[LangChain语言模型组件的设计与实现]基于Completion模型的提示词模板

我们知道提示词是调用语言模型最为核心的输入，提示词的质量直接影响答案的质量，所以我们不论抬高提示词的重要性都不过分。提示词在LangChain中通过`PromptValue`类型表示，我们一般利用预定义的提示词模板来生成它。提示词模板也以一个`Runnable`对象的形式存在，由于提示词模板生成的`PromptValue`正好使模型的输入，所有两者正好组合成一个LCEL链。

JaydenAI

675人浏览 · 2026-03-05 09:01:02

JaydenAI · 2026-03-05 09:01:02 发布

我们知道提示词是调用语言模型最为核心的输入，提示词的质量直接影响答案的质量，所以我们不论抬高提示词的重要性都不过分。提示词在LangChain中通过PromptValue类型表示，我们一般利用预定义的提示词模板来生成它。提示词模板也以一个Runnable对象的形式存在，由于提示词模板生成的PromptValue正好使模型的输入，所有两者正好组合成一个LCEL链。LangChain中的提示词模板设计很多的类型，它们之间的关系基本提下在如下的UML类图中，本篇文章主要介绍基于Completion模型的提示词模板，下一篇将会介绍Chat模型的提示词模板。

Alternative Text

1. BasePromptTemplate

抽象类BasePromptTemplate继承自RunnableSerializable。作为输入的字典用于提供格式化模板时替换占位符的变量值，而输出就是表示提示词的PromptValue对象。BasePromptTemplate通过定义抽象方法format_prompt将格式化实现下放给它的子类，重写的invoke/ainvoke方法会调用此方法。BasePromptTemplate是一个泛型类型，作为泛型参数的FormatOutputType是抽象方法format格式化生成的目标类型。

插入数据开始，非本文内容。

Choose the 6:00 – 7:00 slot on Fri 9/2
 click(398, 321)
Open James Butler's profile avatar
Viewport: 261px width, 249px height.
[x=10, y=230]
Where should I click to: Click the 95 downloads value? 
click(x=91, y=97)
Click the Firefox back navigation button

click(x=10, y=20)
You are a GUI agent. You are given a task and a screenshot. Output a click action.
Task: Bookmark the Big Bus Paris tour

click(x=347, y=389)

FormatOutputType = TypeVar("FormatOutputType")

class BasePromptTemplate(
    RunnableSerializable[dict, PromptValue], ABC, Generic[FormatOutputType])：

    @override
    def invoke(
        self, input: dict, config: RunnableConfig | None = None, **kwargs: Any
    ) -> PromptValue:

    @override
    async def ainvoke(
        self, input: dict, config: RunnableConfig | None = None, **kwargs: Any
    ) -> PromptValue:

    @abstractmethod
    def format_prompt(self, **kwargs: Any) -> PromptValue

    @abstractmethod
    def format(self, **kwargs: Any) -> FormatOutputType
    async def aformat(self, **kwargs: Any) -> FormatOutputType

我们接下来看看BasePromptTemplate定义了哪些字段/属性成员。提示模板中利用占位符定义了一系列变量，有的变量在格式化时比如提供对应的值，input_variables字段返回它们的名称列表。有的变量在格式化时可以忽略（比如针对MessagesPlaceholder的变量），它们的名称存储在optional_variables字段中。input_types字段则定义了变量的类型（默认为字符串）。除了在格式化的时候提供变量值，我们也可以利用partial_variables对变量进行预先填充。metadata/tags提供的元数据和标签会自动附加到跟踪数据中。

class BasePromptTemplate(
    RunnableSerializable[dict, PromptValue], ABC, Generic[FormatOutputType]):

    input_variables: list[str]
    optional_variables: list[str] = Field(default=[])
    input_types: builtins.dict[str, Any] = Field(default_factory=dict, exclude=True)
    partial_variables: Mapping[str, Any] = Field(default_factory=dict)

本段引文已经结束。